In the US, Alcatel is carving out a name for itself as a low-cost Android provider that really slashes price tags to their limits. With the OneTouch Fierce 2, a sequel to last year's T-Mobile model, the company has packed a quad-core chipset and Android 4.4 into a 5-inch screen device. As usual, the trade-off comes down to hardware performance. Image quality suffers and data speeds fall far below the the 4G (but not LTE) average. The low-resolution screen doesn't help matters either.
For $126 without a contract (or $5.25 per month on a 24-month plan,) the T-Mobile sequel is one of the lowest-cost Android phones you can buy with the carrier, topped (or perhaps bottomed out?) by the even more basic OneTouch Evolve 2. However, it's worth ballooning the budget to accommodate the more reliable Motorola Moto G (both the $180 model and this summer's $220 LTE version) or Samsung Galaxy Avant ($230).
Design and build
Tall and heavy, the Fierce 2 is a familiar-looking phone with rounded corners and a glossy black face. A deep navy backing adds a touch of character, with a matte finish to ward off smudging. With a 5-inch screen that slightly recesses from the frame, the handset is attractive enough, though its 5.3-ounce weight (149 grams) is weighty in the hand. Fairly straight sides make the plastic Fierce 2 easy to grip, but not especially comfortable to hold.
A volume rocker on the right spine sits atop the power/lock button. The phone's bottom-right corner hosts both the Micro-USB charging port and an indentation for prying off the back cover, allowing access to the microSD card slot beneath. You can plug in the headset jack up on top and glance into the front-facing VGA camera (0.3-megapixel) above the display. On the back, the 5-megapixel camera and flash reside in the center.
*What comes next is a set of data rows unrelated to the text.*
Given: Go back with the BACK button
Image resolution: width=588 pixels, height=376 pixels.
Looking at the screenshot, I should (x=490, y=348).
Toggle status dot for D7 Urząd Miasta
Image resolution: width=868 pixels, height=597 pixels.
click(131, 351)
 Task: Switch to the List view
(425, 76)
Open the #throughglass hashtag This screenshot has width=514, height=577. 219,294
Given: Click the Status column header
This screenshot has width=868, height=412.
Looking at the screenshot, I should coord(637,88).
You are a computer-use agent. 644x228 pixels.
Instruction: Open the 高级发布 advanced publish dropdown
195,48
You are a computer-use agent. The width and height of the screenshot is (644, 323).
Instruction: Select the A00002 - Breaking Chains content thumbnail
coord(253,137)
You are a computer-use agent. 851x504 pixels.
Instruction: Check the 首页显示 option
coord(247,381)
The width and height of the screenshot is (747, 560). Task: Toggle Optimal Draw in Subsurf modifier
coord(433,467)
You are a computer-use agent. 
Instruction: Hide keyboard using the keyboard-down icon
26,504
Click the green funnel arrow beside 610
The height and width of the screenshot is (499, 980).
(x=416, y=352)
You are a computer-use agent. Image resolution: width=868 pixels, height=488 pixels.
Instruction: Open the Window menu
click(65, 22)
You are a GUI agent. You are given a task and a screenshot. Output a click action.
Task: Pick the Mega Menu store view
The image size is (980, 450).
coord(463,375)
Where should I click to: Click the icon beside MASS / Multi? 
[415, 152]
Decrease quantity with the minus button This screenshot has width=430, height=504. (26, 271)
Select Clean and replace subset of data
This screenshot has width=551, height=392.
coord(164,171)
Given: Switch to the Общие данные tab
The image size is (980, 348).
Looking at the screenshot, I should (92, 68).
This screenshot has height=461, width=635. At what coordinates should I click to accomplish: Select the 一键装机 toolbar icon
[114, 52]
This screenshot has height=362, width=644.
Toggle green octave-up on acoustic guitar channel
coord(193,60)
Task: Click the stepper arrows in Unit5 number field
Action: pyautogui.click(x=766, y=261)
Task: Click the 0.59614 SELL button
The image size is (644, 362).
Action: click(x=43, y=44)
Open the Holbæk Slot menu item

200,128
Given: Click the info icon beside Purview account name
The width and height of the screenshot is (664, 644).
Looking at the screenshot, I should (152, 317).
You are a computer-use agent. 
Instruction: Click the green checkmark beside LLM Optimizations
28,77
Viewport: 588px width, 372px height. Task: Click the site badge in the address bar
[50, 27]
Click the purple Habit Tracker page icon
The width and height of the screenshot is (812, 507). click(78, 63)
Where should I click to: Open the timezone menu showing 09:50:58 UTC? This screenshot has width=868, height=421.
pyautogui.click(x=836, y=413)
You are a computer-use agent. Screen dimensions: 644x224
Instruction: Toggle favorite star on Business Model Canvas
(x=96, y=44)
Dimensions of 5.6 x 2.8 x 0.39-inch (141 x 71.9 x 9.9 mm) make it difficult for those with smaller mitts to operate the Fierce 2 one-handed, but those who are used to phones of this size will find that it fits pockets and purses about as well as other handsets.
When it comes to screen quality, the phone's 5-inch display is on the lower end. A 960x540 pixel-resolution yields a pixel density of 220ppi, for those who keep count. In real-world terms, it doesn't take much to see how dimly the screen glows at automatic brightness, or the gently hazy edges of icons and images. Even at full brightness, the Fierce 2's display is bright enough, though never blinding (in this case, that isn't particularly a good thing.) Viewing angles are also more narrow and readability blanches in strong sunlight.
Below the display, customary capacitive buttons take you back and home (or launch Google Now). Interestingly, the Fierce 2 hasn't adopted the new button for recent windows. Instead, a menu button acts as your shortcut to widgets and wallpaper.
OS and apps
Lovers of the stripped-down Android look and feel will appreciate Alcatel's restraint with dressing up the 4.4.2 KitKat OS. There's still some of the handset-maker's mark, like on the lock screen for instance, but extras are minimal.
One exception is the SwiftKey keyboard, which is preloaded by default, though you can always change this in the settings.
On top of Google's usual apps and services, you'll find a number of extra programs preloaded in the Fierce 2, including Adobe Reader and compass and flashlight apps. There's a note-taking app as well as Lookout security, and you'll also be able to tune into an FM radio. T-Mobile's own apps are portals to some of the carrier's services, like visual voicemail and T-Mobile TV.
Cameras and video
Autofocus and flash are two things going for the Fierce 2's 5-megapixel camera. Unfortunately, image quality isn't one of them. You do get settings like HDR and Panorama, and there's burst shot as well. While you can monkey around with timer settings, you won't be able to access more advanced features like white balance settings or effects.
Colors are a little more blued than real-world objects, but it's the camera's inability to achieve a crisp, sharp focus that makes it so underwhelming.
Video quality from the 720p HD recorder was also poor. Inside, the camera struggled to focus but never managed to nail down a defining edge. It also fought against lighting changes in the scene, oftentimes losing out and over- or underexposing the scene. Subjects being videotaped sounded quiet. The picture looked better on outdoor scenes taken in natural light, but competition from the wind and environment took its toll in the form of weak audio.
Chunky outcroppings of pixels define the landscape of the Fierce 2's 0.3-megapixel (VGA) front-facing camera. The color balance isn't bad, but its images are splotchy and uneven, with a veritable rainbow of smudgy color stippling the skin, post-impressionist-style. The natural airbrushing erases your less-desirable signs of aging, which is the nice way of saying that the image is a hazy reproduction at best.